Travelling Alone: the pros & cons
For some, the idea of setting off with nothing but a backpack for company is utterly terrifying. For others, it is the best and only way to travel. We take a look at some of the pros and cons of travelling solo.
The major bonus of travelling on your own is having the freedom to do whatever you want, whenever you want to do it. With nobody else around, you can plan your itinerary to suit your own particular travelling style.
Travelling alone allows you to adapt and change your plans at short notice without debate or compromise.
Solo travellers tend to be more approachable than groups. You’ll be able to mingle with other backpackers, and make lots of new friends en route.
No matter how much you like your friends, spending 24 hours a day with one person can become tiresome. If you do plan on travelling with someone, it’s perhaps best to test the waters first with a short trip, so you can familiarise yourself with their habits and moodswings.

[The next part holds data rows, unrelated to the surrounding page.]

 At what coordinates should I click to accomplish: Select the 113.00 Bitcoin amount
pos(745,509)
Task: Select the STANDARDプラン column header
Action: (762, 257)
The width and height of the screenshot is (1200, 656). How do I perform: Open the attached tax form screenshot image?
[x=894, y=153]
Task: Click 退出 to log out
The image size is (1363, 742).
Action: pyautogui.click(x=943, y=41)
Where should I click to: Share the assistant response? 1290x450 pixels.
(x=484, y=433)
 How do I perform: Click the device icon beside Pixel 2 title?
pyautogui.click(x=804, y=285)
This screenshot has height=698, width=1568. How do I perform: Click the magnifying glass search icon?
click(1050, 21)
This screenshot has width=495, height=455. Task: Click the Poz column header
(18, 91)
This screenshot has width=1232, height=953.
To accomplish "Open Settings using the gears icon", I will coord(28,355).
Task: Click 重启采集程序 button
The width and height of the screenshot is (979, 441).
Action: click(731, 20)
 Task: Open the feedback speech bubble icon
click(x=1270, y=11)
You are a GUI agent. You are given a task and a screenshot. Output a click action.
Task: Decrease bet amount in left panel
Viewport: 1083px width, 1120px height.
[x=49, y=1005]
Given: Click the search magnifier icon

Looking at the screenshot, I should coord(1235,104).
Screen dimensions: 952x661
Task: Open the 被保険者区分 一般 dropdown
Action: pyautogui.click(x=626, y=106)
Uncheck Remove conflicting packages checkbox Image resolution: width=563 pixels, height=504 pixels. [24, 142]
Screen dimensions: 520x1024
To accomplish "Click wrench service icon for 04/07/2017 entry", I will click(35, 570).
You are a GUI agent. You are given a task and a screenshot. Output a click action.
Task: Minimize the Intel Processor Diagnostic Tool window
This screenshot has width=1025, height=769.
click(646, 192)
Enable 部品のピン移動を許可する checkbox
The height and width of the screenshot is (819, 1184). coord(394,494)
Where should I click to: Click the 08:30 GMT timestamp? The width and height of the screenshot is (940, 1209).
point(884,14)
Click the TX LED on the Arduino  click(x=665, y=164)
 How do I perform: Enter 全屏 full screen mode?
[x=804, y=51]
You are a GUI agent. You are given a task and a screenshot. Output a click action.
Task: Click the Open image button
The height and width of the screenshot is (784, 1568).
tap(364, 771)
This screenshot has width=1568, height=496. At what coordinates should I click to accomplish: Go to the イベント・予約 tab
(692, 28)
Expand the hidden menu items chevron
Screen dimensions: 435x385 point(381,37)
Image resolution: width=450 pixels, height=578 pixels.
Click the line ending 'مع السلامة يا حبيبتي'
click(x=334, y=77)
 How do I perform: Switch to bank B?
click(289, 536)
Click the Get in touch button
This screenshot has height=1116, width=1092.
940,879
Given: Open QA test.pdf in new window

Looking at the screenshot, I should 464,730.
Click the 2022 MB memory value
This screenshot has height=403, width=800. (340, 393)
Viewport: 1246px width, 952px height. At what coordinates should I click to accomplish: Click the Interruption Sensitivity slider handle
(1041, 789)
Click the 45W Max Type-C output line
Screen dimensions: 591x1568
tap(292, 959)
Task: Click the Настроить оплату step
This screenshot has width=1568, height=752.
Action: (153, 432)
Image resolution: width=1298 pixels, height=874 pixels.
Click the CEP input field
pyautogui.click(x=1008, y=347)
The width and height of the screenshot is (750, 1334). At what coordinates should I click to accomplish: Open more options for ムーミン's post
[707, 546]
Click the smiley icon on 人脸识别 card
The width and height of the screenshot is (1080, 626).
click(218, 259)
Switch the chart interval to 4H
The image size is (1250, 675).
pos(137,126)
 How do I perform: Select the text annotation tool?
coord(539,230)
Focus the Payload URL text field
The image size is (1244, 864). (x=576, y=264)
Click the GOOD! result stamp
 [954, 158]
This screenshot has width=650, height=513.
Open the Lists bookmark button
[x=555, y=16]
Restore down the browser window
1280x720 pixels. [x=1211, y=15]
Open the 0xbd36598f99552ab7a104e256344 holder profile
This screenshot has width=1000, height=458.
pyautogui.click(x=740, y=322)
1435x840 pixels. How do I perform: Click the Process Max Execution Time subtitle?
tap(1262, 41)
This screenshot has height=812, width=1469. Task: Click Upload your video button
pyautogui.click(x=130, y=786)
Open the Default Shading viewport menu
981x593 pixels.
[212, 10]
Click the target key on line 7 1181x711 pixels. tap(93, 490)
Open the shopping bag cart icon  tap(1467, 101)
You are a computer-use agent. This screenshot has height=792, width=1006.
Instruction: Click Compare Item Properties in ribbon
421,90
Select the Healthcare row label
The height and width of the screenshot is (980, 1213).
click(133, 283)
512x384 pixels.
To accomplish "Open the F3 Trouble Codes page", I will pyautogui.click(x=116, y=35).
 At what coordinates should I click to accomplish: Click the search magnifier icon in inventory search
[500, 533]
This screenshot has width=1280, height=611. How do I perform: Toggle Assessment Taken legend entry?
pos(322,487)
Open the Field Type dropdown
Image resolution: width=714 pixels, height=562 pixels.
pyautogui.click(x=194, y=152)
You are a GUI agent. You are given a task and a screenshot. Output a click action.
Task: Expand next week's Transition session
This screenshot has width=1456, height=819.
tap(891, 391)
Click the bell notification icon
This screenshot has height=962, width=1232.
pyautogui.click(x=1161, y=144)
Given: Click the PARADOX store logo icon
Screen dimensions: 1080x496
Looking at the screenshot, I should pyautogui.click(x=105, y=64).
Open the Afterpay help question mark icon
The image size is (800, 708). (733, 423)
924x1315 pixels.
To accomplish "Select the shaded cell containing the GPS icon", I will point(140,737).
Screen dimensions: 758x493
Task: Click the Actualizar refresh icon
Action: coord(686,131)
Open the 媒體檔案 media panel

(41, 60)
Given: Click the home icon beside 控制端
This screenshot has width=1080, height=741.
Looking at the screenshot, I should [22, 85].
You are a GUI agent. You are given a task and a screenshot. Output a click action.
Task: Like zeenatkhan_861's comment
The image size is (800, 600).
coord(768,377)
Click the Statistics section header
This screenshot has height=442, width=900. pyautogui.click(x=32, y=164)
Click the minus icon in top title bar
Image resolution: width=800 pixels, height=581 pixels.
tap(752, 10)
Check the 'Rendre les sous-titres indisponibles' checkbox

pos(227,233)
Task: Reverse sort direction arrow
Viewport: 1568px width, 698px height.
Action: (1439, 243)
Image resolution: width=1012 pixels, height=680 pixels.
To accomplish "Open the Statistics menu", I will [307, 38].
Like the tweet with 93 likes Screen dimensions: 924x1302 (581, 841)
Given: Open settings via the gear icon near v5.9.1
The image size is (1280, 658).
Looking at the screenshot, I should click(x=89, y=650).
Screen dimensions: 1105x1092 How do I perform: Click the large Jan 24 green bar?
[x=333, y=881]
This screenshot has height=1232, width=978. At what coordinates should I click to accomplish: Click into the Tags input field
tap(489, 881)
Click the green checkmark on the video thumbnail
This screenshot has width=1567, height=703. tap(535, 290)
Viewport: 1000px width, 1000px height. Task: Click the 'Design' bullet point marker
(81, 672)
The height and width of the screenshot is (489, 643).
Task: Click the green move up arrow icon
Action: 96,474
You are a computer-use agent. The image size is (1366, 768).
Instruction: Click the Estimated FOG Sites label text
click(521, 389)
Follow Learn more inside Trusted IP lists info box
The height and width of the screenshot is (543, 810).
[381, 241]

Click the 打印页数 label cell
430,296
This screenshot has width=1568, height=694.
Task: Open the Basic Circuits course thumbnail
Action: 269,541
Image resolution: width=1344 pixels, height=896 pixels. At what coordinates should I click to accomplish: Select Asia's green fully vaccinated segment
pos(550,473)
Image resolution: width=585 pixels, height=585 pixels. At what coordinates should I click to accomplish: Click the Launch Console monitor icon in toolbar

Groups of travellers will always attract more attention than a lone traveller, particularly from locals touting for business.
Learning about yourself
When travelling alone, you’ll have more time to really reflect and learn about yourself.
No matter how independent you are, solo travellers will always suffer the occasional bout of loneliness. You can however combat this by heading to traveller spots to meet other single explorers.
Travelling in a pair or a group can feel much safer than being alone. You can look out for each other and watch over each other’s belongings. If you are travelling solo, there are some precautions you can take, for example, don’t arrive at your destination during the night.
Travelling alone tends to be more expensive. Hostels typically charge by the room, not by the number of people staying in them. People travelling in groups can split the cost of food and other expenses.
If you’re travelling alone, you’ll probably end up with lots of ‘MySpace’ style pictures, because you’ll have no one to snap your pic at all the wonderful places you visit.
No safety net
If you travel alone, you’ll be completely responsible for your own actions. There will be nobody there to look after you, or to tell you when you’re too drunk, or when you’ve spent too much money.